“We come here to remember those who were killed,
those who survived and those changed forever.
May all who leave here know the impact of violence.
May this memorial offer comfort, strength, peace, hope and serenity.”
– Oklahoma City National Memorial & Museum
13 thoughts on “Oklahoma City Bombing, April 19, 1995”
such a very sad, sad day. i will never forget it.
I won’t either. Before it happened, we felt so … invincible … in the heartland.
one of the things that has stayed in my mind is that for days and days… until they found the last person… we drove with our headlights on.
as if we were united at least in that way of keeping each other strong. i’ll never forget it.
Yes, I remember vividly those ribbons of light holding us all together.
It’s hard to believe it’s been 19 years because it still seems so fresh in my mind.
The building I worked in — steel and stone — was five miles away, and it shuddered so hard that we all ran outside.
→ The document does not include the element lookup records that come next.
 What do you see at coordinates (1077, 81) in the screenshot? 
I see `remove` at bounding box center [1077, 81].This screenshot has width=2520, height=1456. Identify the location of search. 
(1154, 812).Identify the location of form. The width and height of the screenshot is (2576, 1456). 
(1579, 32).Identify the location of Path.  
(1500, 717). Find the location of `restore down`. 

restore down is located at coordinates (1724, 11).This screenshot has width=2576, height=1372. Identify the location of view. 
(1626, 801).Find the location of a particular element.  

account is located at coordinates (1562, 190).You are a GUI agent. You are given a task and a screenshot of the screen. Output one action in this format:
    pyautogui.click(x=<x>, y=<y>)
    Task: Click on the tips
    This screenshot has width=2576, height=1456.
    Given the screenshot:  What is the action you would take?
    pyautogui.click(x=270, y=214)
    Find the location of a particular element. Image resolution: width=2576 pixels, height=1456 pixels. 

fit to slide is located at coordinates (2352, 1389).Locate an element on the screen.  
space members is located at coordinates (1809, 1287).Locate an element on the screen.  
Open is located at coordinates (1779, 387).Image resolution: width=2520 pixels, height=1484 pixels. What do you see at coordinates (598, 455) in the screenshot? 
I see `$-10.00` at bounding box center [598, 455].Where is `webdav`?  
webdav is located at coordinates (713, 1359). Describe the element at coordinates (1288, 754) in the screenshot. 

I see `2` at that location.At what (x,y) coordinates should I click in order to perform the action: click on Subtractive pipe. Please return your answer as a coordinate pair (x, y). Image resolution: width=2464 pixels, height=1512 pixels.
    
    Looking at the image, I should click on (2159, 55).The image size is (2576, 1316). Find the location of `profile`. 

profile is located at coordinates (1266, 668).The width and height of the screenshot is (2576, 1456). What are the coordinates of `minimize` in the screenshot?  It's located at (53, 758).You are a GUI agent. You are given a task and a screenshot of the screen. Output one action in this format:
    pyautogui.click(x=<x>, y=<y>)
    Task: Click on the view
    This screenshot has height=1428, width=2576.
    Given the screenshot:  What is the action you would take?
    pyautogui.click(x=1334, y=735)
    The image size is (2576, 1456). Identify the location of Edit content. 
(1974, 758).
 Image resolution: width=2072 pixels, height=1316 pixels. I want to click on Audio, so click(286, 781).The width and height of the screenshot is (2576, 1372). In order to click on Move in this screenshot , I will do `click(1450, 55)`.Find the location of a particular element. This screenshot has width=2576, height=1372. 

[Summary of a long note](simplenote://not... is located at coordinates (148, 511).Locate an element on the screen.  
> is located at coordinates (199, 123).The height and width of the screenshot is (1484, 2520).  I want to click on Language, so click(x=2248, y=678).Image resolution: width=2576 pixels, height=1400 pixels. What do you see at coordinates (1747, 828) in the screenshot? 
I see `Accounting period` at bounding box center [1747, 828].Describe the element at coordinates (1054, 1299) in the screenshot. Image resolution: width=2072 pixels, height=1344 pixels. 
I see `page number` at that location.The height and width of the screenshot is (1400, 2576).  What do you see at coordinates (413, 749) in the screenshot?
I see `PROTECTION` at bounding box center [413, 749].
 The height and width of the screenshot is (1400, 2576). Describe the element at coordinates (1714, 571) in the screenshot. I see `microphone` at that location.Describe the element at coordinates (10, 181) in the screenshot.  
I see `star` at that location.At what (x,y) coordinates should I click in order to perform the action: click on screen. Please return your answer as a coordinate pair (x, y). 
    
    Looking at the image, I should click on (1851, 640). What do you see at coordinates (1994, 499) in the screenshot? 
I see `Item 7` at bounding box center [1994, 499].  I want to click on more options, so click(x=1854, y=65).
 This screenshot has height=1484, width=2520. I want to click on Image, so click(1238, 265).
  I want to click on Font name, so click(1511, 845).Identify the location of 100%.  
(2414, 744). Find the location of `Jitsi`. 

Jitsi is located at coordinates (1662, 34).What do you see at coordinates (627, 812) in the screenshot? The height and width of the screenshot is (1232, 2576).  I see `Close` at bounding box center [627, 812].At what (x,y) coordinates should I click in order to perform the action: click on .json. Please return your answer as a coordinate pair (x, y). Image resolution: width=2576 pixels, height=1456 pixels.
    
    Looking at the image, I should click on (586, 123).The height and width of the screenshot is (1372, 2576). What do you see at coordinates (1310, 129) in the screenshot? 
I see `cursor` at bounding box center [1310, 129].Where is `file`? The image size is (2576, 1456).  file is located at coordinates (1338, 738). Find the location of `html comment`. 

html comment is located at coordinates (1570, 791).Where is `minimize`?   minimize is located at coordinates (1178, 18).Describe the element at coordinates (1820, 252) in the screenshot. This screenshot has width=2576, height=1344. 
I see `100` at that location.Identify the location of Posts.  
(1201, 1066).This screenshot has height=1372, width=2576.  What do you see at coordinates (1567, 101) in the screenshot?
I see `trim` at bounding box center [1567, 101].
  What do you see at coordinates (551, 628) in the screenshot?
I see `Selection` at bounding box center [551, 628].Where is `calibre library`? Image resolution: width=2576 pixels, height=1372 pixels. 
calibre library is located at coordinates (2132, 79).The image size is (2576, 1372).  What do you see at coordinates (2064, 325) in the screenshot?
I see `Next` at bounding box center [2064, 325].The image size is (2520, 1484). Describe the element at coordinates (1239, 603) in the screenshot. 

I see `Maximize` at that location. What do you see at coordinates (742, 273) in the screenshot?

I was in TV when it happened, and one of the things I did was record the satellite feeds. It was hard to see anything else when you tried to close your eyes at night.
But at least we did see people coming together to help; it just shouldn’t have to take something so horrible for that to happen.
What happened that day almost makes me wish there was such a thing as Hell PT. I can think no one more deserving of that fate than the monster who’s name deserves no mention.
Nobody in OK has missed him, that’s for sure.
A principal motivation, if not the motivation, behind the Oklahoma City bombing was anti-government passion, the fervent belief that government is the enemy. That sentiment is still virulent today, despite all that government does to make our collective lives better. Today, at one of Joplin’s busiest intersections, we saw a half-dozen men holding up signs asking for support to eliminate the Bureau of Land Management. No secret there as to their feelings about government in general or about public lands specifically. If they had their way, Yellowstone and Yosemite would soon become fenced pastures.
There’s a lot I don’t like about big government, but some things require it if they are to get done. Our national parks are one of those things.
Thanks for posting the ribbon– next Sunday is the OKC Marathon, the Run to Remember. i will be walking the half again this year & the organizers post banners in memory of each of the 168 who perished along the routes. Thousands participate… really is simultaneously a fun and reflective morning.
No thanks needed. It’s personal. OKC is my hometown. Have fun at the run. Sounds like a great event. Too bad it was instituted after I moved away and decades after my running days.